We Had Questioned Whether The Original Decision Finding Fees Should Be Awarded To Plaintiff Was Correct, With Court Of Appeal Agreeing With Us Upon A Rehearing.
In our November 14, 2018 post on Olive v. General Nutrition Centers, Inc., Case No. B279490 (2d Dist., Div. 4), we had questioned at the end of our discussion whether it was correct for the Court of Appeal to determine plaintiff prevailed where he only succeeded to a small degree on his litigation objectives. We believed that the “no prevailing party” determination by the trial judge appeared to be correct.
We can now report that the 2/4 DCA granted a defense petition for rehearing, with the panel changing its mind and determining that the trial judge was correct in finding no one to be the “prevailing party” under Civil Code section 3344, a commercial likeness statute which has a mandatory fees/costs provision in favor of a prevailing party. See Olive, Case No. B279490 (2d Dist., Div. 4 Dec. 27, 2018) (published, opinion after rehearing).

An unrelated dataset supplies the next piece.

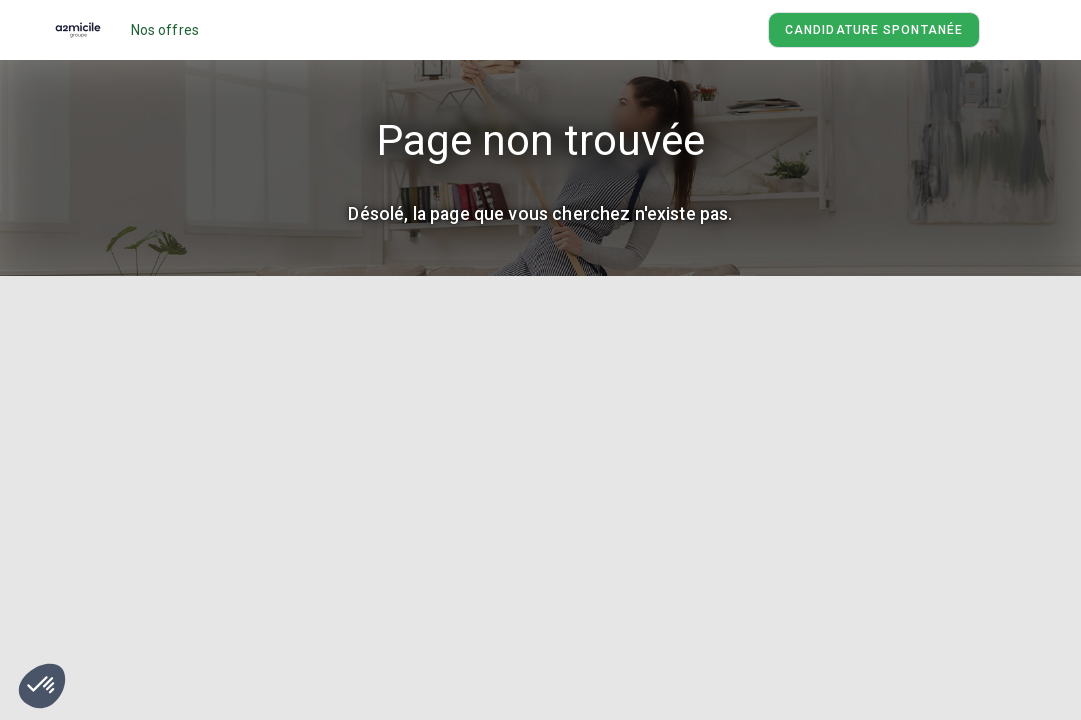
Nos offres (165, 30)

Olive involved a situation where a plaintiff model/actor sued for multiple, multiple millions of dollars (at least $23.5 million, and maybe even $100 million for profit disgorgement/punitive damages), while defendant argued $4,800 were the properly recoverable compensable damages. The jury awarded $1.123 million in compensatory and emotional distress damages, with the trial court noting that both sides were visibly dismayed by the jury verdict. Based on plaintiff recovering only between 1-2% of his litigation objectives, the lower court decided no one prevailed under section 3344.
Although originally determining that plaintiff did prevail, the 2/4 DCA agreed that the trial court was correct in finding no “prevailing party.” It applied the practical prevailing party test under Civil Code section 1717 as articulated in Hsu v. Abbara, 9 Cal.4th 863 (1995) [our Leading Case No. 2], agreeing with the trial judge that the case was a “tie” and plaintiff only obtained a “middling” number well short of huge profit disgorgement and punitive damages sought from the jury. We believe that this is the proper result, as we commented on in our prior November 14 post.